- [Data to process]:
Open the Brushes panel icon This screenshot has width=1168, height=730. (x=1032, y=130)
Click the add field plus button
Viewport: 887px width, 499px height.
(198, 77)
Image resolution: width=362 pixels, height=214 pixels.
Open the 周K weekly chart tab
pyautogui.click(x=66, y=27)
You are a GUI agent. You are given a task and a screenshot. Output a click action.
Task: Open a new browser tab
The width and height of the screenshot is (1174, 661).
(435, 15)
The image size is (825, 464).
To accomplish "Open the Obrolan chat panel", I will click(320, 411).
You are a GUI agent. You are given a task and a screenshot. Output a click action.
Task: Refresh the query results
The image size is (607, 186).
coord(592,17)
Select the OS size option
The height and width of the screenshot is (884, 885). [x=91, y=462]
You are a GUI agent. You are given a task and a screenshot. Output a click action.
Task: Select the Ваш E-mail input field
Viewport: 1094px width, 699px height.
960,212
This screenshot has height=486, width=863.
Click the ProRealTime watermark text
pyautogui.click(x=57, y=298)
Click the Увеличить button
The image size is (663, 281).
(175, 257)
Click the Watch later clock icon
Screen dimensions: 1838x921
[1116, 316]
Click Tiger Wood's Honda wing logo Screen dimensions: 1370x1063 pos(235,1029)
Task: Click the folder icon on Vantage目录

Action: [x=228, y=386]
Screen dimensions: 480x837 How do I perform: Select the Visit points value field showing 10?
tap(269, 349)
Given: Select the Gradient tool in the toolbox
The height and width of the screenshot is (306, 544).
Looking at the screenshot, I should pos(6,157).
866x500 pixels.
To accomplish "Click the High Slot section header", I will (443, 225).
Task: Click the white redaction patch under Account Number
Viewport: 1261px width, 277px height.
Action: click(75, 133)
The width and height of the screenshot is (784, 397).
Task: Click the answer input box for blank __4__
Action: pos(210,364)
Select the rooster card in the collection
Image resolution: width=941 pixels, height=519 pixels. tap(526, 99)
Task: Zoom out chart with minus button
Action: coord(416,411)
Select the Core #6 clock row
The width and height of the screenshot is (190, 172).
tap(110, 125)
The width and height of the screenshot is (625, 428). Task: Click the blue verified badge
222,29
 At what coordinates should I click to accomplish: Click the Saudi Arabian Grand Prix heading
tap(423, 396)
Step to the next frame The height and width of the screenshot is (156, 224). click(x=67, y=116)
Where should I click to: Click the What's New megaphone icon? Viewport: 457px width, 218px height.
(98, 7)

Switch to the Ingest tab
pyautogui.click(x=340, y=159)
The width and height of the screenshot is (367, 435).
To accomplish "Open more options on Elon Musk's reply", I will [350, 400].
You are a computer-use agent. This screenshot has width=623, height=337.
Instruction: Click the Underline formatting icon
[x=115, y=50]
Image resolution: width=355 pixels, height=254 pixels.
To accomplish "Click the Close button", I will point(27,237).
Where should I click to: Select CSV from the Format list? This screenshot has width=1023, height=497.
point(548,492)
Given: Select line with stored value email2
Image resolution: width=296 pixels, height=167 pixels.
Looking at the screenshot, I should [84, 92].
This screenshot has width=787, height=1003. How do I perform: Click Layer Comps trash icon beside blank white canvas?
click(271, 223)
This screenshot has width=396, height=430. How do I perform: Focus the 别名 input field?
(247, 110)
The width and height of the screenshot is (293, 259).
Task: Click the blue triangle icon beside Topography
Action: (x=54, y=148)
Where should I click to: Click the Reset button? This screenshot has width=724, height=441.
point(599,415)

- [Written task]: List every line from the data above that contains the word "Select", copying each line in full.

- [Output of the task]:
Select the OS size option
Task: Select the Ваш E-mail input field
Screen dimensions: 480x837 How do I perform: Select the Visit points value field showing 10?
Given: Select the Gradient tool in the toolbox
Select the rooster card in the collection
Select the Core #6 clock row
Where should I click to: Select CSV from the Format list? This screenshot has width=1023, height=497.
Given: Select line with stored value email2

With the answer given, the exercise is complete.